[<prev] [next>] [<thread-prev] [thread-next>] [day] [month] [year] [list]
Message-ID: <87txa5mf7b.fsf@wolfjaw.dfranke.us>
Date: Mon, 07 Apr 2014 09:39:20 -0400
From: Daniel Franke <dfoxfranke@...il.com>
To: discussions@...sword-hashing.net
Subject: Re: [PHC] EARWORM (ROM hard is not enough)
Steve Thomas <steve@...tu.com> writes:
> The problem I have with EARWORM is that it's only good if the ROM is too
> big to fit in GPU memory. Currently we have high-end GPUs starting at 4 GiB
> with 12 GiB being the max (right?). You only need one copy of the ROM in
> GPU memory and since the state per each password guess is small (64 bytes)
> you can have several passwords being checked at the same time.

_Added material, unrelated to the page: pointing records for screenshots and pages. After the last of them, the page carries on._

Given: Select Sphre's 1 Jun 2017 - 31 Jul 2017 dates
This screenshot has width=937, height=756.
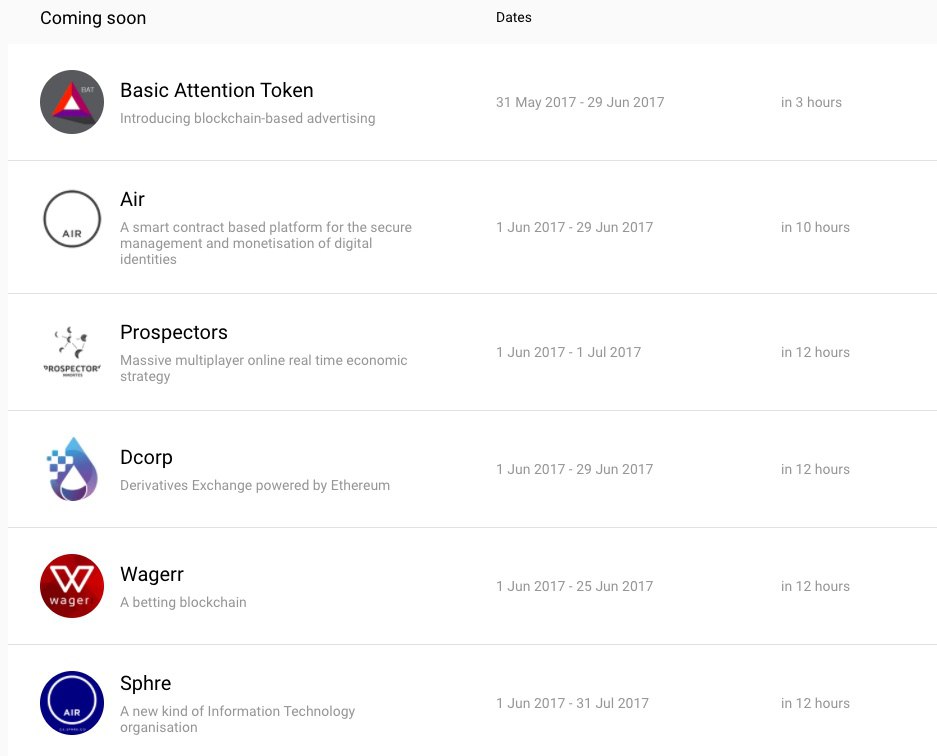Looking at the screenshot, I should 572,703.
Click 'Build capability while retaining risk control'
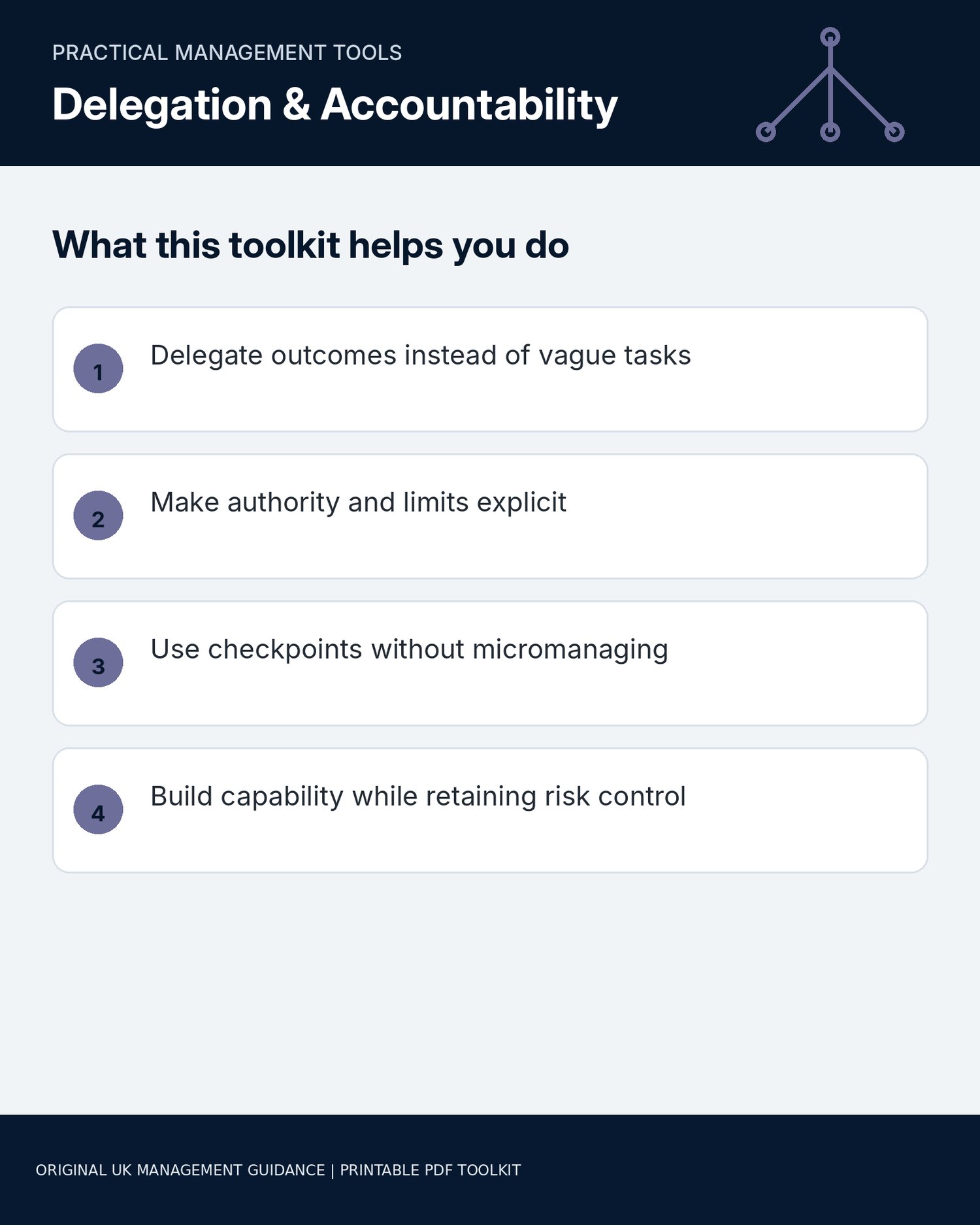980x1225 pixels. pyautogui.click(x=418, y=797)
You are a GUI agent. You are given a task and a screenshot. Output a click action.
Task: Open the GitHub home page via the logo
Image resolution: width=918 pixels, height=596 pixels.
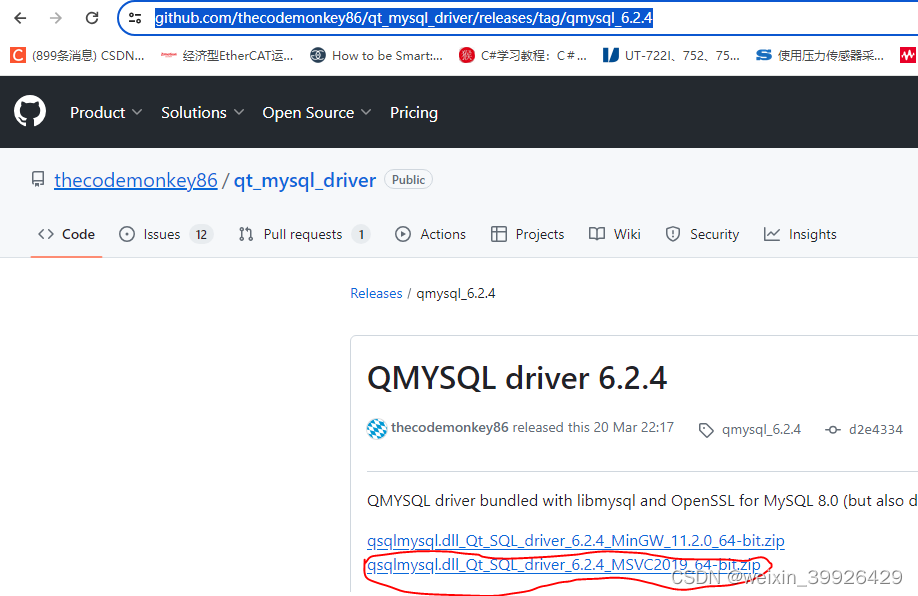[30, 111]
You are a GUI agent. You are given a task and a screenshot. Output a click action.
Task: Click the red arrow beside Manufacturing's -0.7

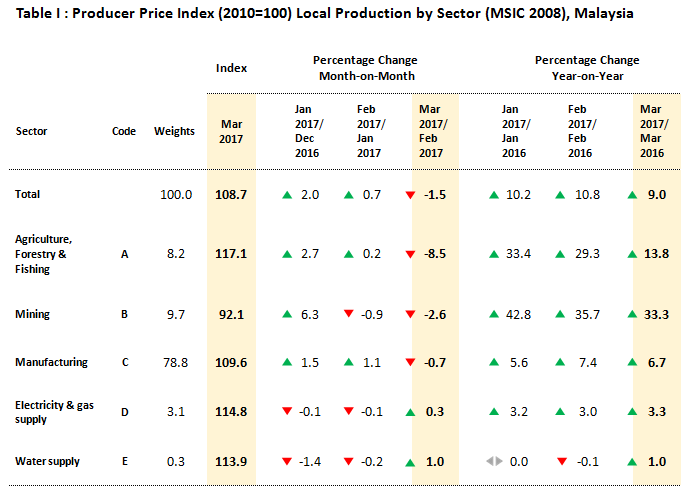(410, 362)

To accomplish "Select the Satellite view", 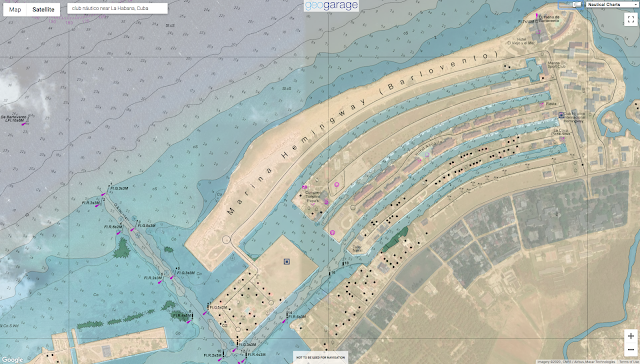I will (43, 9).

Yes, but only up the limit of available memory bandwidth, which on CPUs
you hit very quickly because EARWORM's inner loop is so fast. Defenders
can compute multiple workunits in parallel if one thread isn't enough to
saturate their memory bandwidth.
GPUs typically have more memory bandwidth available, but they're pretty
bad at AES because the table lookups are slow. If you want to cause
EARWORM some grief, figure out how to make a bitsliced implementation
of it that's able to saturate GPU memory bandwidth.